Extended Data Fig. 3: BLADE is dimeric under light and contacts the I2 DNA half-site.
From: Engineering AraC to make it responsive to light instead of arabinose
a, Absorption spectra measured with the protein incubated 1 day (left) or 4 days (right) in the dark at 4 °C (black) or illuminated with blue light (455 nm; 50 W/m2) for 5 min at room temperature (cyan). The absorption spectrum of the blank (only medium) was subtracted from the dark and lit state spectra. b, SEC performed with purified BLADE in the dark or illuminated with 460 nm light (5 W/m2) for 30 min at 4 °C. c, Schematic representation of the synthetic promoter with the inverted I2 half-site. d, MG1655 cells transformed with pBLADE_I2 rev-mCherry grown 4h either in the dark or under 460 nm light (5 W/m2) illumination were analyzed by flow cytometry.

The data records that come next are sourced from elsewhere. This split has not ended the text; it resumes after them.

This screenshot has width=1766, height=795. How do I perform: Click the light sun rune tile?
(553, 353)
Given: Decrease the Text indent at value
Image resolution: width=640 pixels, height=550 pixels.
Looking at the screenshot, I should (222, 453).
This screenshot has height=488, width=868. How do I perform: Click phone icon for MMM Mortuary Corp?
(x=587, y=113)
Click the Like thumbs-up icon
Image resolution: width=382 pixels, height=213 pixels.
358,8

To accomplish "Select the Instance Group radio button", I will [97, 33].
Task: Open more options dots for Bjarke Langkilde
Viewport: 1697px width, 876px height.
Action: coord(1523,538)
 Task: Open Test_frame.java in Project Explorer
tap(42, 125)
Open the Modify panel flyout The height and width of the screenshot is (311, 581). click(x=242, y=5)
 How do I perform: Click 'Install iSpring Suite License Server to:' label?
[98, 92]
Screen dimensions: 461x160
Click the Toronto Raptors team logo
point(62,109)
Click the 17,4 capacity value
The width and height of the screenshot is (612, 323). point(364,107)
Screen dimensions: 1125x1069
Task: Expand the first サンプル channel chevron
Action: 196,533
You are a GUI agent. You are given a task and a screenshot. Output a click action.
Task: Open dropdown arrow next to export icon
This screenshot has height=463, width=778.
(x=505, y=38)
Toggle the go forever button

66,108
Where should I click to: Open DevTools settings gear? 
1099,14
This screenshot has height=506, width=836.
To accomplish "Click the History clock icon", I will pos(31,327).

The values were normalized to the mCherry fluorescence intensity measured in cells transformed with pReporter_only (see Supplementary Table 1; dashed line). Values represent mean ± SD of n = 3 independent experiments. The individual data points are the mean values of 10,000 single-cell flow cytometry events. Not significant (ns), P < 0.05. The P-value P was calculated by the two-tailed, homoscedastic Student’s t-test.